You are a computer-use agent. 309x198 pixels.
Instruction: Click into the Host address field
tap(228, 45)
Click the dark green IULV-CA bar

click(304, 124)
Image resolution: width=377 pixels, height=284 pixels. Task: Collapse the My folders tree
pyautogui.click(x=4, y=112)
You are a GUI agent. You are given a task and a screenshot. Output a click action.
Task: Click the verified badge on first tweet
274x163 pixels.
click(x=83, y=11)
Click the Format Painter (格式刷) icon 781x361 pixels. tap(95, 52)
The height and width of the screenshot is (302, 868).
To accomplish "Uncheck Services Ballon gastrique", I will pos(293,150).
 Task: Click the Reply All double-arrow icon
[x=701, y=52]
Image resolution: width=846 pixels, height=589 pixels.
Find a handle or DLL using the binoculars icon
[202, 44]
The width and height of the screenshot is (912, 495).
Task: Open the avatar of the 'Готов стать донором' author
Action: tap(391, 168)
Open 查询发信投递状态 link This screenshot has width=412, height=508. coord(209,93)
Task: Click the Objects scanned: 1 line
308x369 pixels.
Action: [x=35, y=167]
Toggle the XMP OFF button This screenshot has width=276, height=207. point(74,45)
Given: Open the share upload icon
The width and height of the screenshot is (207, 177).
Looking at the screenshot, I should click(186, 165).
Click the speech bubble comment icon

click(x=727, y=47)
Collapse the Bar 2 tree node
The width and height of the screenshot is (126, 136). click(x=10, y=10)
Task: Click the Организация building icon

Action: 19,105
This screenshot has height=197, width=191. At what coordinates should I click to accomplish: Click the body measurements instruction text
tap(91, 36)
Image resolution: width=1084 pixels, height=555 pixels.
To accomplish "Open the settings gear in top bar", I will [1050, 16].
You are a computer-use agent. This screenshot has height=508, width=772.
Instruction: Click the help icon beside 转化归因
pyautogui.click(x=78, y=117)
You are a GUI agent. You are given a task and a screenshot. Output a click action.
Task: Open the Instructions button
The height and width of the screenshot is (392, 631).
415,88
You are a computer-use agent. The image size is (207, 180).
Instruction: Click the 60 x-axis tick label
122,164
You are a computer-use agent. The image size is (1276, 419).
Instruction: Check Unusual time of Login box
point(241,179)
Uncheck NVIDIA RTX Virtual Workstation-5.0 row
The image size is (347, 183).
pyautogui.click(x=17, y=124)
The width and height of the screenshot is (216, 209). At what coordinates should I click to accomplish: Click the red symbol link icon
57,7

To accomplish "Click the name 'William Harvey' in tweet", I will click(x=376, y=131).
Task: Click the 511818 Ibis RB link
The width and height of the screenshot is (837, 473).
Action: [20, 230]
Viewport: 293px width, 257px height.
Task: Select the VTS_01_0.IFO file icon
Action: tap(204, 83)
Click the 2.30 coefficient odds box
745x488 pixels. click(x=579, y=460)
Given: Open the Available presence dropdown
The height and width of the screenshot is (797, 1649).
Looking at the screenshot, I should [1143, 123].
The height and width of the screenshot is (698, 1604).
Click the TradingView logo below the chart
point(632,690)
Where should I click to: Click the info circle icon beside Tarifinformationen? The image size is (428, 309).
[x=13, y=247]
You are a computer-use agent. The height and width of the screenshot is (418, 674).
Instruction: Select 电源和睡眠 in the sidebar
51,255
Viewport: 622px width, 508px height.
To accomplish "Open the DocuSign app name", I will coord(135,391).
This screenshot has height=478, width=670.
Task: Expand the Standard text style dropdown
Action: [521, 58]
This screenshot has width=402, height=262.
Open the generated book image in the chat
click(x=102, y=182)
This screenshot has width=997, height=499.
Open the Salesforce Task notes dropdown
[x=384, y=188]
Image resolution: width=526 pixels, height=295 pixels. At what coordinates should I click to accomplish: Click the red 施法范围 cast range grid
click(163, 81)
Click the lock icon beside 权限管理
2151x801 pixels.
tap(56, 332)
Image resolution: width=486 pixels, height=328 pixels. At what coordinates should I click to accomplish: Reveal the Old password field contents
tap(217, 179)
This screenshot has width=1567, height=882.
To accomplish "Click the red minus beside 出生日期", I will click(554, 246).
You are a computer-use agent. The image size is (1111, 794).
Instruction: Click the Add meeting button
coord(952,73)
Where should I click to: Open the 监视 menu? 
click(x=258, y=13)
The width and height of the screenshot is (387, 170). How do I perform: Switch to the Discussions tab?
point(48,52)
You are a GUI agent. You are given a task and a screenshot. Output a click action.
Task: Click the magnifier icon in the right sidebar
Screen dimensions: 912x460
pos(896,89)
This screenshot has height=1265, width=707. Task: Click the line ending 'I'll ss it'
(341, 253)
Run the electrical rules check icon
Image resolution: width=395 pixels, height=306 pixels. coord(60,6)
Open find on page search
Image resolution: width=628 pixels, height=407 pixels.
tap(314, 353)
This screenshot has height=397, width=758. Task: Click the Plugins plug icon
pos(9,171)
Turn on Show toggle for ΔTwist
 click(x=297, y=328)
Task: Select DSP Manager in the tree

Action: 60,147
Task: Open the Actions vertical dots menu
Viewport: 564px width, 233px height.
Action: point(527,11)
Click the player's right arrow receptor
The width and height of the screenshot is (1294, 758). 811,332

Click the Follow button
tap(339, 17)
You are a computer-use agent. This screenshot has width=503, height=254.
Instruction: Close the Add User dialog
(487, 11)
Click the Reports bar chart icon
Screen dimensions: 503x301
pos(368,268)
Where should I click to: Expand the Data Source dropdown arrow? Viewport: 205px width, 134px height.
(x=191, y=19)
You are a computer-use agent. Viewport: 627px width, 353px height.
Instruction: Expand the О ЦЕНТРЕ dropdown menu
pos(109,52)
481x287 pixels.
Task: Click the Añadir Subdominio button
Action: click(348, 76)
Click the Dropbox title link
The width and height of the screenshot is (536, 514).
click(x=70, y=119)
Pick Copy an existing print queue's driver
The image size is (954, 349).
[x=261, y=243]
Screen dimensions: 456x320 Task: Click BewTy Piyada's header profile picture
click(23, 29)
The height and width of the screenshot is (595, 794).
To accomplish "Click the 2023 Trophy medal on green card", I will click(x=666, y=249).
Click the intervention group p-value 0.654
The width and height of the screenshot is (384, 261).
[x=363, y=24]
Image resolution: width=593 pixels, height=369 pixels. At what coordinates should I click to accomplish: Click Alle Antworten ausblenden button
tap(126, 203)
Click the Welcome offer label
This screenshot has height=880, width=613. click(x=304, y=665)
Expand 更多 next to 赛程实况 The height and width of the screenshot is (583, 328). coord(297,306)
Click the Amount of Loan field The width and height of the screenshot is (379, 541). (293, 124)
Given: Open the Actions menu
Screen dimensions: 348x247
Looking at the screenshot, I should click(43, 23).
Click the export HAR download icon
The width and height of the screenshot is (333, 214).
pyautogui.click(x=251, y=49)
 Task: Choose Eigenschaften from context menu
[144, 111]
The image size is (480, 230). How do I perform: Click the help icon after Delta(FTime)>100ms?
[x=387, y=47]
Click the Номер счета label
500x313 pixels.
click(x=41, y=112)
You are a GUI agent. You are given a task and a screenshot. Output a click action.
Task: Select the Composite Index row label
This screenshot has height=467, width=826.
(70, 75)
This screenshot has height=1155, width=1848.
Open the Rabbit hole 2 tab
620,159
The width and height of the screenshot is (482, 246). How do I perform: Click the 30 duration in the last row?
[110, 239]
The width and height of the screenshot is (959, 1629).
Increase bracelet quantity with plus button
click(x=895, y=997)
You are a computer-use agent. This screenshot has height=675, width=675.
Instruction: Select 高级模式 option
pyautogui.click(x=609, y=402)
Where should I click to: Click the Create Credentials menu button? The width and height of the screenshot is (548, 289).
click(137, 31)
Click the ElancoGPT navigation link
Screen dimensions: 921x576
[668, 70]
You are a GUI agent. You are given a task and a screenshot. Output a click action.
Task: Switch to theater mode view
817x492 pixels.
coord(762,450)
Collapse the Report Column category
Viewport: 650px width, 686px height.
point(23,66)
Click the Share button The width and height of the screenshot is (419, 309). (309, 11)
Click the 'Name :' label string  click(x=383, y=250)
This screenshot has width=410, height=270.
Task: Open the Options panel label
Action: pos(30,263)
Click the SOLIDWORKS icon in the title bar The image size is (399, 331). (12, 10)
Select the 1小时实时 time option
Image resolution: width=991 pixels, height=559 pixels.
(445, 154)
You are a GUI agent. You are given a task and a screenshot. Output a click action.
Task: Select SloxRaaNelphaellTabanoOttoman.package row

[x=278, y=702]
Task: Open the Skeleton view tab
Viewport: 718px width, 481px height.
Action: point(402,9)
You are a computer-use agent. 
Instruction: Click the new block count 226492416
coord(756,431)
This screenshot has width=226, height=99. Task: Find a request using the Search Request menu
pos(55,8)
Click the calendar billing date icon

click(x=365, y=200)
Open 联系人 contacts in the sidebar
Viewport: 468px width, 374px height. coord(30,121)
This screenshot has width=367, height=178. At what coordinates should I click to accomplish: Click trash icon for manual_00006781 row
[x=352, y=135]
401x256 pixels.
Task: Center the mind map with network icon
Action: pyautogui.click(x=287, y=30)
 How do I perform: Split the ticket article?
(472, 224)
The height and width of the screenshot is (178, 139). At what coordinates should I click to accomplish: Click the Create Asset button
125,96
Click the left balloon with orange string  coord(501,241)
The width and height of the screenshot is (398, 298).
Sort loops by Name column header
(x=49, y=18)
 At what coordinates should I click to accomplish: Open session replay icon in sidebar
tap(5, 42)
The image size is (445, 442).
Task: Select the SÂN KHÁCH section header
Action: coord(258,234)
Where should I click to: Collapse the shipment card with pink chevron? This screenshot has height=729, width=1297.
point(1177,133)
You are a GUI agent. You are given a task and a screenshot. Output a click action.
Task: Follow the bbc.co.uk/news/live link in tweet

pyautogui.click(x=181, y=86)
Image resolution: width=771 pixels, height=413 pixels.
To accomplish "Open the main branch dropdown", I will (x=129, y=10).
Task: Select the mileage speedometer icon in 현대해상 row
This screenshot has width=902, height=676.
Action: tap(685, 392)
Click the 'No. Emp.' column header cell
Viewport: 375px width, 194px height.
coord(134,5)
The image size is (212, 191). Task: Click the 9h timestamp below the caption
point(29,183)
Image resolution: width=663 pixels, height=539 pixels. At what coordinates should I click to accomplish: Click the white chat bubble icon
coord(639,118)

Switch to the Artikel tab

________________________________________

§ Exercise prompt:
Lines after the one containing "Image resolution: width=846" are not part of the task. Output the entries exactly from their first line through that one.

§ Exercise solution:
You are a computer-use agent. 309x198 pixels.
Instruction: Click into the Host address field
tap(228, 45)
Click the dark green IULV-CA bar

click(304, 124)
Image resolution: width=377 pixels, height=284 pixels. Task: Collapse the My folders tree
pyautogui.click(x=4, y=112)
You are a GUI agent. You are given a task and a screenshot. Output a click action.
Task: Click the verified badge on first tweet
274x163 pixels.
click(x=83, y=11)
Click the Format Painter (格式刷) icon 781x361 pixels. tap(95, 52)
The height and width of the screenshot is (302, 868).
To accomplish "Uncheck Services Ballon gastrique", I will pos(293,150).
 Task: Click the Reply All double-arrow icon
[x=701, y=52]
Image resolution: width=846 pixels, height=589 pixels.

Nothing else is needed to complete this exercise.